Tampa estate planning lawyerParents of young children tend to have busy lives. Back-to-school season can be especially hectic, as parents need to buy new clothes and supplies, plan school runs and after-school activities, and refresh their minds about school subjects so that they can help with the kids’ homework. When life is so busy, it can be difficult to think about the future.

Nevertheless, it is important to plan ahead for any eventualities that might affect your family. In particular, you should ensure that you have an estate plan in place so that you know your kids will be taken care of if you die. While “estate” might sound like something that only applies to very wealthy families, it is simply an all-encompassing term for the assets you leave behind when you die. Having an estate plan means ensuring that these assets go to their intended beneficiaries, rather than having a drawn-out probate process in which the courts decide who gets what on your behalf.

While the idea of estate planning may feel overwhelming when your children are still young, there are a few key things you can do to make sure that your children are protected in any future outcome.

Purchase Life Insurance

 Life insurance can help ensure that funds are available to continue to provide for your family if you are no longer able to do so. Term life insurance is the most sensible option for most parents because premiums are affordable, and the coverage will be in place as long as your children are financially dependent.

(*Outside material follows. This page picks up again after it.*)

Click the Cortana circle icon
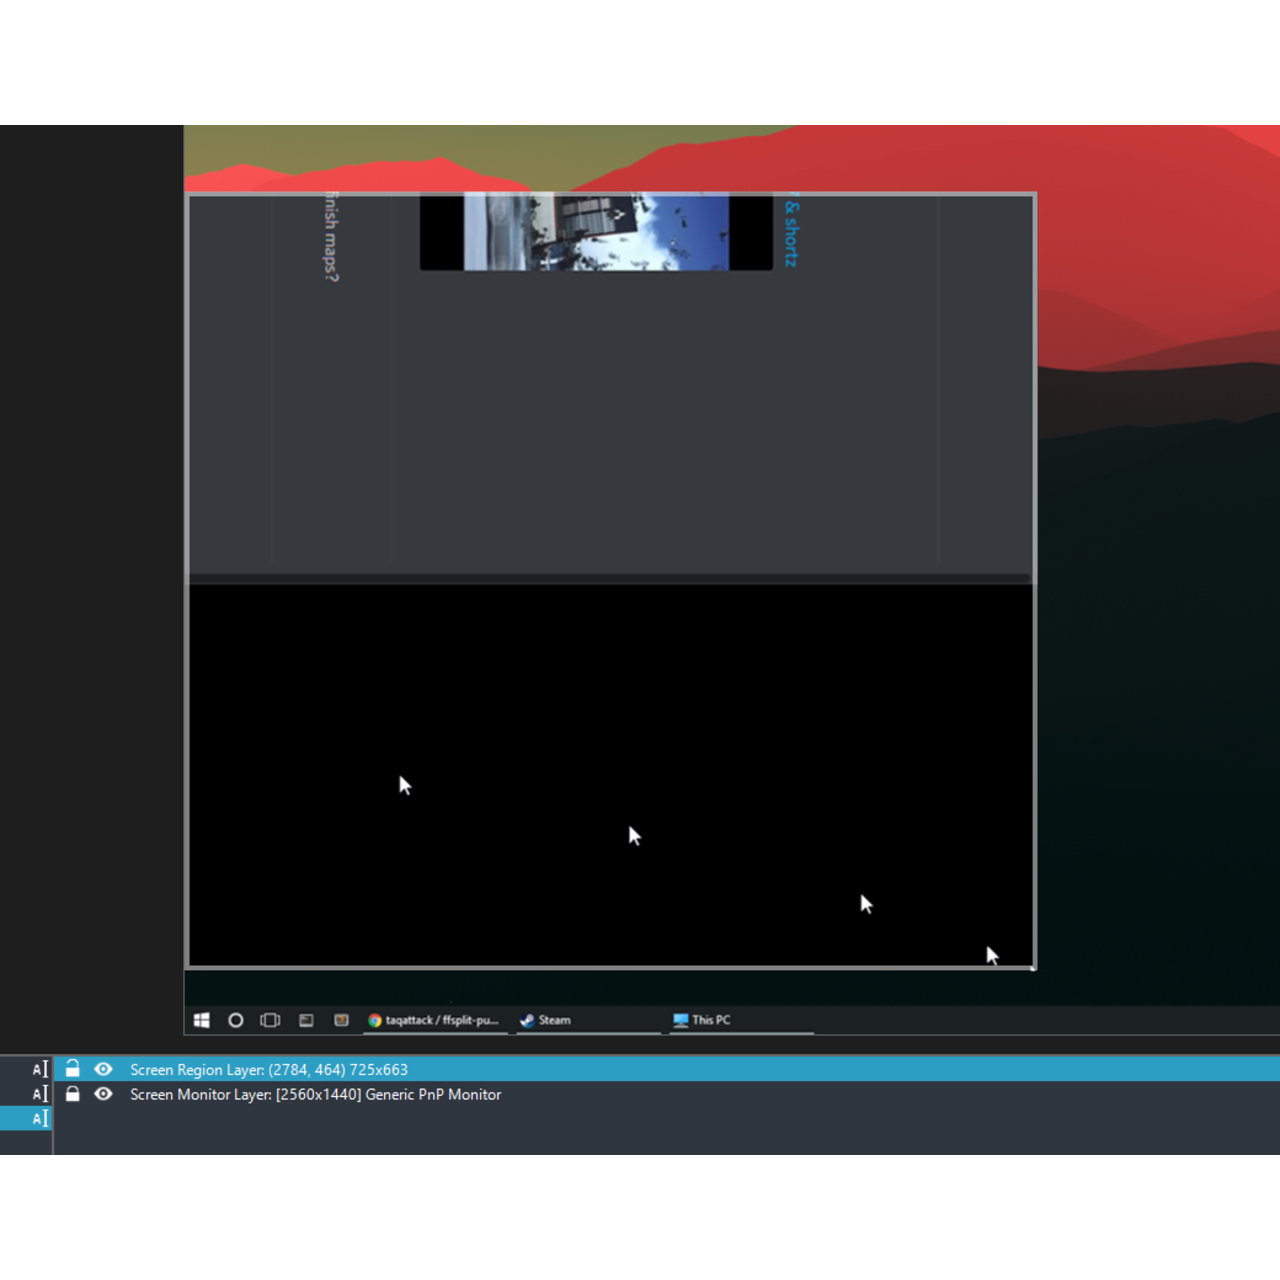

Create a Will and Name a Guardian

 Making a will allows parents of minor children to name a guardian in advance, rather than leaving the decision up to the courts. Choose a person who is able and willing to raise your kids and one who shares your parenting values. Ideally, this decision should be made as soon as your children are born.

Update Your Beneficiaries 

If you have accounts such as a 401(k) or an IRA, you will have already designated a beneficiary for them, which might be your spouse or life partner. If you want your children to inherit these assets, it may be sensible to make your kids secondary beneficiaries. This will allow them to inherit the accounts if you and the primary beneficiary die. However, if they are minors, they can’t technically inherit assets so move on to the next step which can provide an alternative solution.

Establish a Trust 

If your children are under 18 when you die, they won’t be able to directly control any assets you leave them. Rather than allowing the courts to decide who will manage assets for them, consider establishing a trust. This will allow you to designate someone to manage your children’s inheritance and provide instructions on how they should use the funds as your kids grow up.

Thinking about what will happen to your young children if you pass away early is never an easy task. However, you may find that speaking with an experienced estate planning attorney now will give you peace of mind, as well as save you money in the long run. If you are ready to explore your options, our Brandon will and trust lawyers are here to help. Simply contact our office at (813) 438-8503 to schedule a consultation.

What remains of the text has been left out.